The developer who made this has a web design/hosting/advertising/whatever company. I think they're expected to be able to build web services.
-
Interesting. All Produlogia and Telist domains have disappeared. Can't seem to connect to its last known IP address either. Maybe this guy's running a VPS, or heaven forbid, a home server. Maybe that's part of his many plans for fixing everything. So much for anyone who tries to use the program, since it's operated on a per-user license and uses the server to verify each session.
-
@russ0519 said:
Most non web developers probably don't realize that you can sniff web traffic.
It wouldn't surprise me to find out that most web developers are similarly knowledgeable.
-
Would you even want to download their software for free given how they handle the purchases?
-
The site's back now. And the maximum quantity is now 999. But the price is consistently 0. So, I don't know, free licenses?
-
In this case, The Real WTF™ actually is Visual Basic. I mean, come on, VB6? In 2013?
-
I was just going to post this. Sure, MySQL wasn't really designed for this, but it's still possible to use it as a public server if the permissions are properly set.
It's still a WTF in this case, if you only have to get/send a couple of things, but I guess in some complex applications it might make more sense.
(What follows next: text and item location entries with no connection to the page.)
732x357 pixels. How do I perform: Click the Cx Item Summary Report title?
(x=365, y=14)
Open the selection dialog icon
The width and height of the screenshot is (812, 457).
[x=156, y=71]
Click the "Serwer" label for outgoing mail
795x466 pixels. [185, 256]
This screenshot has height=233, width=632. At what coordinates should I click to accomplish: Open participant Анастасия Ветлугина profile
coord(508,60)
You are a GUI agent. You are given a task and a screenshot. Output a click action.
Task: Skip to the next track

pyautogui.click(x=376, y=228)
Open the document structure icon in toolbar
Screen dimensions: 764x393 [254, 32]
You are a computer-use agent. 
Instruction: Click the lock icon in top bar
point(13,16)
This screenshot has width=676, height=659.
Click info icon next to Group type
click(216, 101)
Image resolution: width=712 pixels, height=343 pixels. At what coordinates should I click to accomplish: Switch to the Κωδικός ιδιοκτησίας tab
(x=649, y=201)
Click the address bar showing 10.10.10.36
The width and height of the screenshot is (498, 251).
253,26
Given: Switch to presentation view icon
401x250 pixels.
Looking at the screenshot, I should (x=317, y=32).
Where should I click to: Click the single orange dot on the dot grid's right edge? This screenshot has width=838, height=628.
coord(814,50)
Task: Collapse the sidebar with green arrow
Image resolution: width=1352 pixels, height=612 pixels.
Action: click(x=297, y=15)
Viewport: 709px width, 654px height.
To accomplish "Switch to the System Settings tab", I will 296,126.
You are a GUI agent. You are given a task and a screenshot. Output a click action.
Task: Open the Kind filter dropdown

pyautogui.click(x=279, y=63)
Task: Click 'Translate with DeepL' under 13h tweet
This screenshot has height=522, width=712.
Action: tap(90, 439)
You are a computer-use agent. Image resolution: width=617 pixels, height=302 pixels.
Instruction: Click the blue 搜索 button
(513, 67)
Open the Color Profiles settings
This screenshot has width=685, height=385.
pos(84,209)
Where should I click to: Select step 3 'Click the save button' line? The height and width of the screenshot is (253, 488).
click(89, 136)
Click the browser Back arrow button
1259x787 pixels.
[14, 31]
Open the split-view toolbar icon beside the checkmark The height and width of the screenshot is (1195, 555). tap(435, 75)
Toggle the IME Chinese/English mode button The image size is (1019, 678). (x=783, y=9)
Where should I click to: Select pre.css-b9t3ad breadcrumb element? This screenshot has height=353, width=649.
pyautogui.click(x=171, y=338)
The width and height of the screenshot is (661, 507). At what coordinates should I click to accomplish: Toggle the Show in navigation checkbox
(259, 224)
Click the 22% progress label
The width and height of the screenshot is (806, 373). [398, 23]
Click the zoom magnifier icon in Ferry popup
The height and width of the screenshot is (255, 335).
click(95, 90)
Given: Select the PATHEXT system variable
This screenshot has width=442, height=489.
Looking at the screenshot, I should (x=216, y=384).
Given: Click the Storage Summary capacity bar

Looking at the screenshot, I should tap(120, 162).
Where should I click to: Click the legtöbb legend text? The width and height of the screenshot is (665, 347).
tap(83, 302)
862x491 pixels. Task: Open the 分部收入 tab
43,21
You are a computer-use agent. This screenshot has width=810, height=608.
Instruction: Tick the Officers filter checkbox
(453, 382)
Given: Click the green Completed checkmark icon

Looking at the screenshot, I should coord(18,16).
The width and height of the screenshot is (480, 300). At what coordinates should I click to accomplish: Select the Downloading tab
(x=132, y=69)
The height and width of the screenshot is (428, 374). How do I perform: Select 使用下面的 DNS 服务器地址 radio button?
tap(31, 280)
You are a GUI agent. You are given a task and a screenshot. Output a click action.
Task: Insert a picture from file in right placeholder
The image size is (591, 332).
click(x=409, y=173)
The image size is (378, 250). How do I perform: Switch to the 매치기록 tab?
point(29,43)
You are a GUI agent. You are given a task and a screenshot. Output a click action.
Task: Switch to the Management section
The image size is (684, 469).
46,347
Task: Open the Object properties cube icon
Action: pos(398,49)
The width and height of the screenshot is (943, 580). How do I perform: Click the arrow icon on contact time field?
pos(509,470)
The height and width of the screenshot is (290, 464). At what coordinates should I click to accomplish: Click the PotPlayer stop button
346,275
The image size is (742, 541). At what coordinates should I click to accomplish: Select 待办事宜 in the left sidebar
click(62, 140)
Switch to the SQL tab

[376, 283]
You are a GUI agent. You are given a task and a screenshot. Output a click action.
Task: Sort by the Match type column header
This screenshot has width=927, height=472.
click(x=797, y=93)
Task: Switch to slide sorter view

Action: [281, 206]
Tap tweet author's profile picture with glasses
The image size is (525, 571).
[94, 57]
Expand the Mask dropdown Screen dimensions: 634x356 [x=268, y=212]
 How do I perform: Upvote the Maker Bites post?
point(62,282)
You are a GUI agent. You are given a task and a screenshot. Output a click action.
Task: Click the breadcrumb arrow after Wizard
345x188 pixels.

Heck, Facebook even has a "Facebook Query Language" which is basically SQL.
-
@spamcourt said:
I was just going to post this. Sure, MySQL wasn't really designed for this, but it's still possible to use it as a public server if the permissions are properly set.
I usually have permissions properly set anyway, public or private server. Force of habit.
-
@El_Heffe said:
A couple of days ago I found myself wondering if you could "deface" someone's paycheck by changing only the payee, so it read Pay to the Order of David Henderson dressed as Shirley Temple complete with curly blonde hair.
In the days before automatic deposit, would that require David to show up at the bank in the appropriate costume to cash or deposit the check?
-
@da Doctah said:
A couple of days ago I found myself wondering if you could "deface" someone's paycheck by changing only the payee, so it read Pay to the Order of David Henderson dressed as Shirley Temple complete with curly blonde hair.
You could, but that doesn't mean that the other party would accept such a non-standard contract offer anything like as willingly as a normal check. Since the only reason for using a check in the first place is to give someone some of your money, there's no point in putting anything silly in it.In the days before automatic deposit, would that require David to show up at the bank in the appropriate costume to cash or deposit the check?
There have been documented cases of checks being written on non-standard objects though, and those at least used to be valid. My favorite example was when someone wrote the check on a toilet, but that's probably just me being a bit childish.
-
@da Doctah said:
@El_Heffe said:
A couple of days ago I found myself wondering if you could "deface" someone's paycheck by changing only the payee, so it read Pay to the Order of David Henderson dressed as Shirley Temple complete with curly blonde hair.
In the days before automatic deposit, would that require David to show up at the bank in the appropriate costume to cash or deposit the check?
Or, even better:
Pay to the order of: David Henderson or Snidely Whiplash
This is why I always draw a horizontal line after the payee, in addition to after the amount!